Setelah gue kelimpungan setahun belakangn ini, akhirnya tiba juga lah TAKDIR! Apakah ini takdir?? Rasanya gue masih sulit untuk percaya. Sebelumnya gue juga merasa bimbang. Apa yang gue lakukan ini benar?? Satu hal yang gue rasa bodoh, pengalaman gue. Gue engga mau jatuh di lubang yang sama. Tapi, hal ini benar-benar sulit.
Belajar dari pengalaman gue sebelumnya, gue udah berusaha melakukan segala cara untuk mewujudkan harapan gue. Gue juga berdo'a, "God bantulah aku, beri aku kemudahan, wujudkanlah harapanku ini". Di saat seperti itu gue benar-benar merasa dekat. Ya mungkin, gue berhasil.
Dunia ini memang seperti roda, berputar. Dalam keadaan seperti inilah gue terhempas. Gue menyesali keberuntungan gue atau bahkan takdir!? Sesal!! Apa yang telah gue lakukan? Egois!! Gue memang orang yang egois! Gue malu pada diri gue sendiri.
Ya. Gue hanya manusia biasa, penuh dengan kesalahan. Dan tahukah? gue udah banyak melakukan kesalahan. Bahkan penyesalan gue, itu juga merupakan kesalahan yang gue lakukan. Memang bodoh.
Lupakan! Sudahlah, masa lalu tak mungkin kembali. Sia-sia. Hadapilah yang sekarang dan jangan menoleh kebelakang!

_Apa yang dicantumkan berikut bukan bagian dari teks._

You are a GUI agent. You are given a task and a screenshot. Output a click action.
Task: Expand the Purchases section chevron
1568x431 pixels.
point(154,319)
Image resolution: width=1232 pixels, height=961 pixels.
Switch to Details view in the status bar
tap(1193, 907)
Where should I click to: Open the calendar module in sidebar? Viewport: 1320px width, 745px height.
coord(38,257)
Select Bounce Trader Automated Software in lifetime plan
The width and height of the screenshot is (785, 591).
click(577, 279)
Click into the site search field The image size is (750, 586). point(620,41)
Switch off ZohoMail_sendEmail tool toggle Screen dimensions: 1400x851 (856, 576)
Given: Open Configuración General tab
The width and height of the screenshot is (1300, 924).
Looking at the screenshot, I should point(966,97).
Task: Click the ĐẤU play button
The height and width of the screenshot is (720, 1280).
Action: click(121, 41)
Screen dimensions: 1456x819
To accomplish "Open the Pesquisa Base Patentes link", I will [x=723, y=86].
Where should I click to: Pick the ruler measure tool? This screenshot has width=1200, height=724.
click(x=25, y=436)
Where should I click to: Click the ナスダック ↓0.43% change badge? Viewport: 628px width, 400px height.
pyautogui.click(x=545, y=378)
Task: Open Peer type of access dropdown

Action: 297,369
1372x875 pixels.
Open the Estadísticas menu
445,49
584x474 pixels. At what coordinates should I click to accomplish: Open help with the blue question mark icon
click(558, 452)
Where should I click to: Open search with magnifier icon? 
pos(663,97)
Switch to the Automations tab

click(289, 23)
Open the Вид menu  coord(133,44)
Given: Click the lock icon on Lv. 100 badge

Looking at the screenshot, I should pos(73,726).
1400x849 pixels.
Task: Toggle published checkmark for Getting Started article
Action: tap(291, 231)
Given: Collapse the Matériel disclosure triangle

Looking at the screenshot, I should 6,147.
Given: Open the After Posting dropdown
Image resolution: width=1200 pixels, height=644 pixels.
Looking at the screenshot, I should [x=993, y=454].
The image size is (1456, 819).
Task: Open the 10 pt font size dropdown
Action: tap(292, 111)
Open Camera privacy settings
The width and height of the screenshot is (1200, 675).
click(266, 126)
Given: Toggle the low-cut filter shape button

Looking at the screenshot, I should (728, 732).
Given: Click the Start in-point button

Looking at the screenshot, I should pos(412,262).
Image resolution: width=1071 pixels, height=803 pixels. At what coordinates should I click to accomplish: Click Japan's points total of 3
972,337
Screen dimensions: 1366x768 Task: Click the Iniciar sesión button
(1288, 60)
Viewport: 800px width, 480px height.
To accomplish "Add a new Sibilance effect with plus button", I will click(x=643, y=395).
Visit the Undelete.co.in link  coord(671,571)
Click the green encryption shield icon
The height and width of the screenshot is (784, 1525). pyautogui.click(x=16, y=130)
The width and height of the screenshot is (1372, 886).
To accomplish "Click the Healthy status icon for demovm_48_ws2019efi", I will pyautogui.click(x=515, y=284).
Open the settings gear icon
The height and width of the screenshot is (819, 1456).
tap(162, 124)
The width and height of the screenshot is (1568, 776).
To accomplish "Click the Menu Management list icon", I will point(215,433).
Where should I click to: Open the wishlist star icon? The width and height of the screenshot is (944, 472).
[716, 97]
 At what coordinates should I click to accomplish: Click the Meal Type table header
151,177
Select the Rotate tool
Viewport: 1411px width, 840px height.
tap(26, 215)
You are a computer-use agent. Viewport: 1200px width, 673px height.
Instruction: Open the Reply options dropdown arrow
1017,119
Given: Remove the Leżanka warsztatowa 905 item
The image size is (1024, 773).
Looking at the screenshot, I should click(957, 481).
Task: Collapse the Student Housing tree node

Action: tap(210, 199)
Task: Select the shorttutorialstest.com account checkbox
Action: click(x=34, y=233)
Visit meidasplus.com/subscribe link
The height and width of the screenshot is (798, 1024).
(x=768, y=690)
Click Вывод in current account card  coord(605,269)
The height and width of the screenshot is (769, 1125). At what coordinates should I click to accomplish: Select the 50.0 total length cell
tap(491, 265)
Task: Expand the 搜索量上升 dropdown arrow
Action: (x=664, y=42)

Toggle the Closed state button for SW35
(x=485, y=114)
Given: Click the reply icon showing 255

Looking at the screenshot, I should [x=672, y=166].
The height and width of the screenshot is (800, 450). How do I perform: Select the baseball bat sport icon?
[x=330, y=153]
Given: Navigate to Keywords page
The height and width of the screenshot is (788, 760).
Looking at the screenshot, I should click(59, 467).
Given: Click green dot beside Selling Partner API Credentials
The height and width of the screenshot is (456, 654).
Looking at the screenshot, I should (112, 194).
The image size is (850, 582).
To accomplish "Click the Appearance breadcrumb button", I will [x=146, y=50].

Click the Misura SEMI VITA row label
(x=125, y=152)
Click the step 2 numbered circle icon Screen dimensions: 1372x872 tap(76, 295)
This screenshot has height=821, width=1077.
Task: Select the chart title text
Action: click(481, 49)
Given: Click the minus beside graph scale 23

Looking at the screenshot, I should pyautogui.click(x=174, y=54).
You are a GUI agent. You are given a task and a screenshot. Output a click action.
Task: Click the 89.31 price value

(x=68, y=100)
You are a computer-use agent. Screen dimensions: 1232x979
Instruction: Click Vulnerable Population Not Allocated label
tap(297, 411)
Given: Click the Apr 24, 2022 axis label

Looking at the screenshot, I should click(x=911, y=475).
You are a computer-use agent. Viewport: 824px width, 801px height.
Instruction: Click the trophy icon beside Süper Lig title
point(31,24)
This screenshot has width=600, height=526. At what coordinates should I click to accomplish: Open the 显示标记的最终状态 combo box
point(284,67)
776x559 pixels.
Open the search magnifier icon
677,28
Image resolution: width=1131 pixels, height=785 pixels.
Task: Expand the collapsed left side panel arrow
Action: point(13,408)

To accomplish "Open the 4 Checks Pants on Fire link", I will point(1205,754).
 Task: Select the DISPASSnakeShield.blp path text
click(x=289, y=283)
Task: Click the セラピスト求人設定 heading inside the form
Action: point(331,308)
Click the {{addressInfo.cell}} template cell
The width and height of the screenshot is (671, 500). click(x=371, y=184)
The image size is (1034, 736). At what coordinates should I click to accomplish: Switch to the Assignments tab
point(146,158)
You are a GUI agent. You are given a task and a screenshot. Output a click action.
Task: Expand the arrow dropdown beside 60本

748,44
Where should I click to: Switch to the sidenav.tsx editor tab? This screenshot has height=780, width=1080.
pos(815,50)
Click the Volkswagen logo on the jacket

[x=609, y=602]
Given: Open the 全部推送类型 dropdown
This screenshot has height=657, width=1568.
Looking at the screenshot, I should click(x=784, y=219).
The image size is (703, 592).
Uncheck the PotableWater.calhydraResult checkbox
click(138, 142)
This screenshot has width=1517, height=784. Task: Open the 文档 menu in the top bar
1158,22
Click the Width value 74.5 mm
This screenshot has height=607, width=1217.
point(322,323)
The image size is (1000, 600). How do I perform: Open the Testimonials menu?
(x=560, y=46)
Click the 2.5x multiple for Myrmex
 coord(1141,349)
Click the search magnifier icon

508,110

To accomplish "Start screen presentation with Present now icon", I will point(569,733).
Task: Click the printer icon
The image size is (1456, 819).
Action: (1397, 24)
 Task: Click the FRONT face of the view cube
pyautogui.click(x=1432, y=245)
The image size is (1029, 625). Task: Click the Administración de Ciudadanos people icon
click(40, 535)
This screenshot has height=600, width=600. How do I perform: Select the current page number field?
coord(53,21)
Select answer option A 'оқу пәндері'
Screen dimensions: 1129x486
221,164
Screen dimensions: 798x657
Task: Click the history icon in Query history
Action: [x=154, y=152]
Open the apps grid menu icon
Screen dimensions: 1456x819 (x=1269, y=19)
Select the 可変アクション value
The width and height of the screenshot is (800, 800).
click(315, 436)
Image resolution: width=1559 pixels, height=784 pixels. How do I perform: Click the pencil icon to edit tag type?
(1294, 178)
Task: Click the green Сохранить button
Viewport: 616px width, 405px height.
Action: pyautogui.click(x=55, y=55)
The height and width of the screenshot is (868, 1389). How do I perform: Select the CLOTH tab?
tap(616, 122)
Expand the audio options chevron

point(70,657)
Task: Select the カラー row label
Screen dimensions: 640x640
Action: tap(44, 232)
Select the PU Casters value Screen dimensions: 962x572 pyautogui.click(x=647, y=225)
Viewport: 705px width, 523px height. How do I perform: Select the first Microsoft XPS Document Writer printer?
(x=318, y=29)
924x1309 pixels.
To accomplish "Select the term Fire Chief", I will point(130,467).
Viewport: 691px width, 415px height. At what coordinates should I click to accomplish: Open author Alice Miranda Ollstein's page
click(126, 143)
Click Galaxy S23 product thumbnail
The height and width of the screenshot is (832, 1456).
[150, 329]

Setahun sudah, gue mulai merasakan lika-liku kehidupan. Dan tibalah saat dimana gue herus melakukan hal yang sama. Pikiran gue penuh dengan hal-hal konyol. Kebimbangan dan keresahan. God, tunjukanlah jalan yang terbaik. Gue engga mau menjadi sosok egois untuk yang kedua kalinya. Gue menarik nafas sebelum akhirnya hanya bisa berkata "Apapun yang terjadi, mungkin itu yang terbaik".
Yang terbaik. Gue berharap tidak akan timbul penyesalan lagi. Ya, karena ini yang terbaik. Yang terbaik ini mungkin takdir gue. Hidup gue. God, berikanlah aku kekuatan. jangan Engkau biarkan aku lelah. Gue harus siap dengan jalan yang akan gue laluin. Semoga benar gue tidak bersikap egois.
Satu lagi, gue melakukan kesalahan. Ternyara hidup gue engga benar-benar hanya sekedar lembaran kertas putih. Goresan hitam itu, memang benar adanya.